Imam of the Omani
- Reign: 1783–1786
- Predecessor: Ahmad bin Said al-Busaidi
- Successor: Hamad bin Said
- Died: 1803 Al-Batinah Fort, Rustaq
- Burial: Al-Batinah Fort, Rustaq
- Dynasty: Al Bu Said
- Father: Ahmad bin Said al-Busaidi
- Mother: Ghani bint Khalfan Al-Busaidiyah

= Said bin Ahmad Al Busaidi =

Sultan of the Omani Empire from 1783 to 1786

Said bin Ahmad (died 1803) was briefly the Imam of Oman, the second of the Al Bu Said dynasty, ruling the country between 1783 and 1786.

==Rule==
Said bin Ahmad was the son of the Imam and Sultan Ahmad bin Said al-Busaidi, and was elected Imam on his father's death in 1783. The succession was unchallenged, and Said took possession of the capital, Rustaq.

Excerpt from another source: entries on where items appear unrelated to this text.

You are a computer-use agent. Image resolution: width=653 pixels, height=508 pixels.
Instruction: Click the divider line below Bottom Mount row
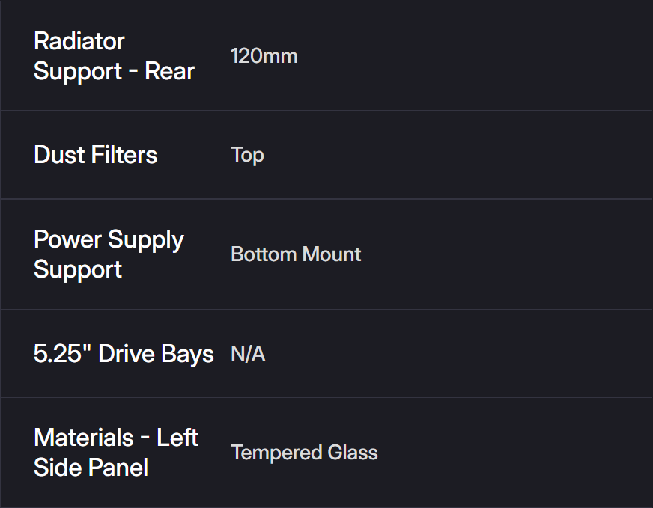pyautogui.click(x=327, y=310)
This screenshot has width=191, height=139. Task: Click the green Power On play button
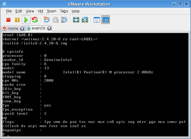(x=26, y=20)
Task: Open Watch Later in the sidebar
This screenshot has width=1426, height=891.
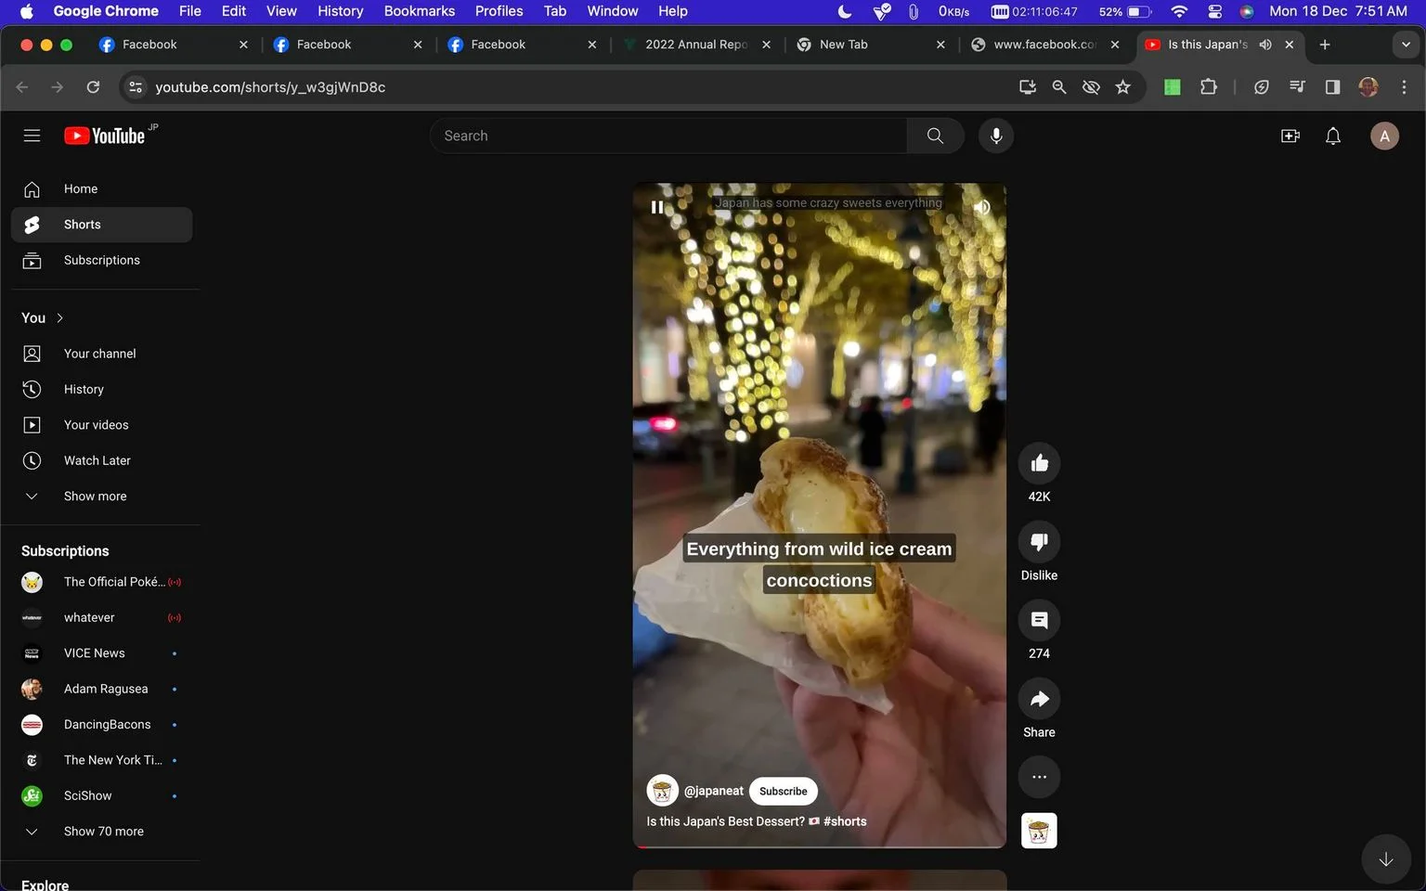Action: point(97,460)
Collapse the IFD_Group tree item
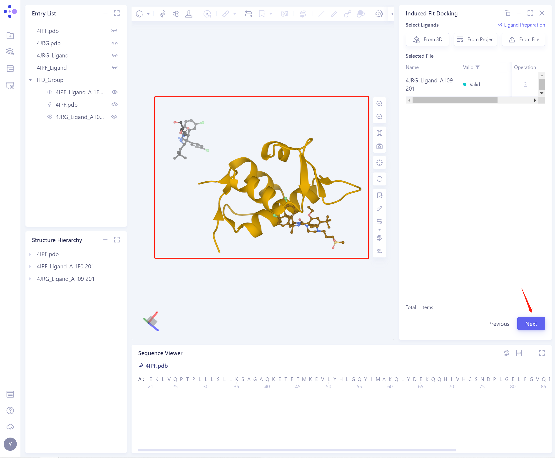 tap(30, 80)
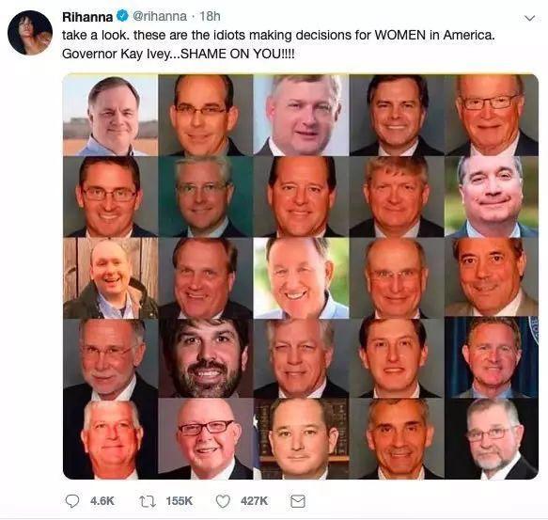The image size is (548, 520).
Task: Open the Rihanna display name link
Action: coord(87,16)
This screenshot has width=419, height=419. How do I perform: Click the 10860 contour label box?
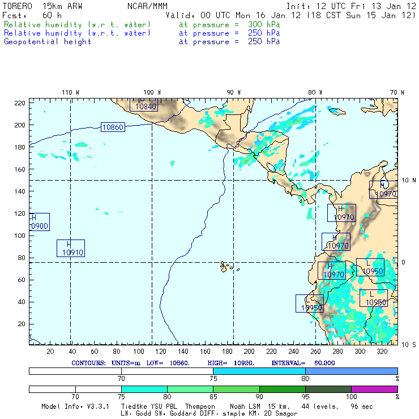[113, 127]
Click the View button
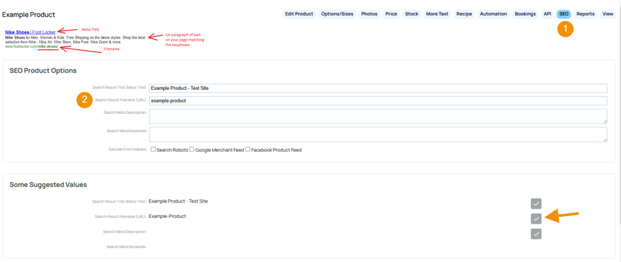The width and height of the screenshot is (621, 262). pyautogui.click(x=607, y=14)
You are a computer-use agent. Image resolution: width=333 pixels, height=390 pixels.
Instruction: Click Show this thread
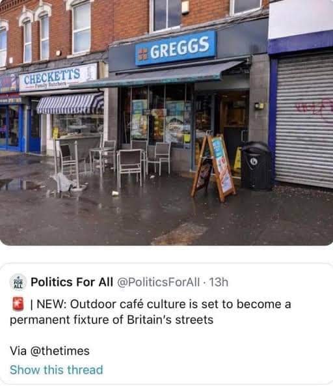coord(57,370)
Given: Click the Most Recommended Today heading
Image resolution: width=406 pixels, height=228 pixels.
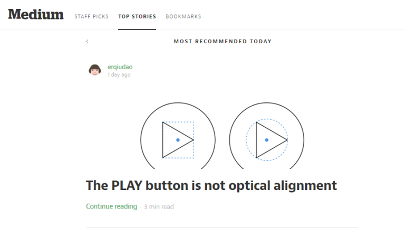Looking at the screenshot, I should pyautogui.click(x=223, y=41).
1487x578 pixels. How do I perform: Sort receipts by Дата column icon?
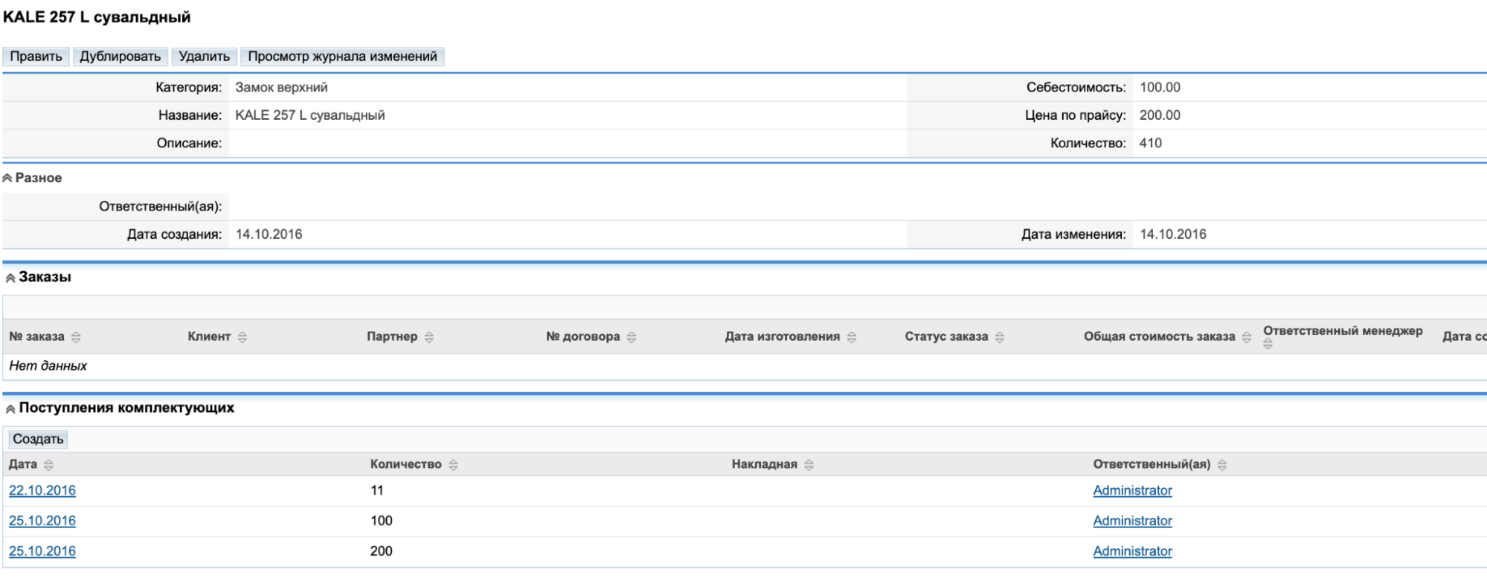click(49, 465)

His brothers Saif and Sultan bin Ahmad called on Sheikh Sakar of the Shemal tribal group to help them gain the throne.

Sheikh Sakar took the towns of Hamra, Shargah, Rams and Khor Fakan. Said fought back, but was unable to regain these towns.

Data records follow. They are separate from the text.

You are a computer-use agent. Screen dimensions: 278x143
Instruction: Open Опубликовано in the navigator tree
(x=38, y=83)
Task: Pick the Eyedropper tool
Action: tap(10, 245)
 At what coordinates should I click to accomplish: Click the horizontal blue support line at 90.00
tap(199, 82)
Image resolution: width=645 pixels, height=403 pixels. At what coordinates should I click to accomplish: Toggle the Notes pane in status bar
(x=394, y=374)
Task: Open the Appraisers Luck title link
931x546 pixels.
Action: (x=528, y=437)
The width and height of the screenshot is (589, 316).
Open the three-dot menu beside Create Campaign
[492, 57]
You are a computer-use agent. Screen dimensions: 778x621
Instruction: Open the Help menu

However, Saif and Sultan felt it was too dangerous for them to stay in Oman. Saif sailed for East Africa, intending to set himself up as a ruler there. He died there soon after. Sultan escaped to Gwadar on the Makran coast of Balochistan.

==Deposition==
The Imam was increasingly unpopular. Around the end of 1785 a group of notables elected his brother, Qais bin Ahmad Al Busaidi, Imam. This revolt soon collapsed.

Later one of Said‘s sons was held prisoner in Fort Al Jalali for a period by the governor of Muscat. Another son, Hamad bin Said, came to negotiate with the governor.
Hamad and his followers managed to gain control of forts al-Jalali and al-Mirani, and thus of Muscat.

This happened in 1786. One by one the other fortresses in Oman submitted to Hamad, until Said no longer had any temporal power.

Hamad took the title of Sheikh and established his court in Muscat. Said bin Ahmad remained in Rustaq and retained the title of Imam, but this was purely a symbolic religious title that carried no power.